Olvídate de tus cómodas y mullidas almohadas de plumas y de la viscoelástica de última generación. Hace miles de años, nuestros antepasados en el valle del Nilo descansaban sobre auténticas piezas de tortura que desafían por completo nuestra idea del confort.

Sí, nosotros también alucinamos al descubrir cómo era la rutina nocturna en las arenas milenarias. Lejos de buscar una postura blanda, el ciudadano medio y la élite compartían un misterioso artilugio rígido que hoy nos deja completamente perplejos.

El truco milenario detrás de la almohada de madera

La estructura básica de este soporte consistía en una base firme, un eje vertical y una superficie ligeramente curvada. Estaban fabricados con materiales tan duros como la madera, la piedra o incluso el marfil.

Lejos de ser un capricho incómodo, respondía a una necesidad urgente del entorno. Mantener la cabeza elevada preservaba los elaborados peinados y las costosas pelucas de las clases altas durante las tórridas noches del Nilo.

Elevar la cabeza no solo cuidaba la estética y la circulación del aire contra el calor sofocante, sino que alejaba la cara del suelo para evitar picaduras de insectos y bichos nocturnos.

Según expertos en mobiliario antiguo como Geoffrey Killen, estos soportes evolucionaron enormemente. Los había macizos, ligeros e incluso versiones plegables y de lujo que formaban parte indisociable del día a día doméstico.

Descubre el secreto del reposacabezas egipcio.

Mucho más que un simple soporte para el sueño

El verdadero giro argumental llega al mirar más allá del dormitorio. Para los antiguos egipcios, este objeto trascendía la vida terrenal y se convertía en una herramienta indispensable para alcanzar la ansiada eternidad en el más allá.

Los arqueólogos han encontrado numerosos ejemplares dentro de ajuares funerarios, como el célebre reposacabezas encontrado en la tumba de Tutankamon. En estas piezas, el diseño se llenaba de simbolismo místico y protección divina.

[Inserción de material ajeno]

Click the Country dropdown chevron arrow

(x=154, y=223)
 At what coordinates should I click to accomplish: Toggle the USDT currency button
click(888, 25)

Para su cultura, el sueño y la muerte compartían una misma naturaleza transitoria. El artilugio elevaba simbólicamente la cabeza del difunto para evocar el gesto del dios Shu separando el cielo de la tierra durante la creación.

Incluso existía un ritual específico, el famoso Encantamiento 166 del Libro de los Muertos, diseñado para garantizar que la cabeza no se separara nunca del cuerpo durante el gran viaje hacia el renacimiento eterno.

¿Te imaginas pasar una sola noche intentando conciliar el sueño sobre un bloque de piedra esculpida?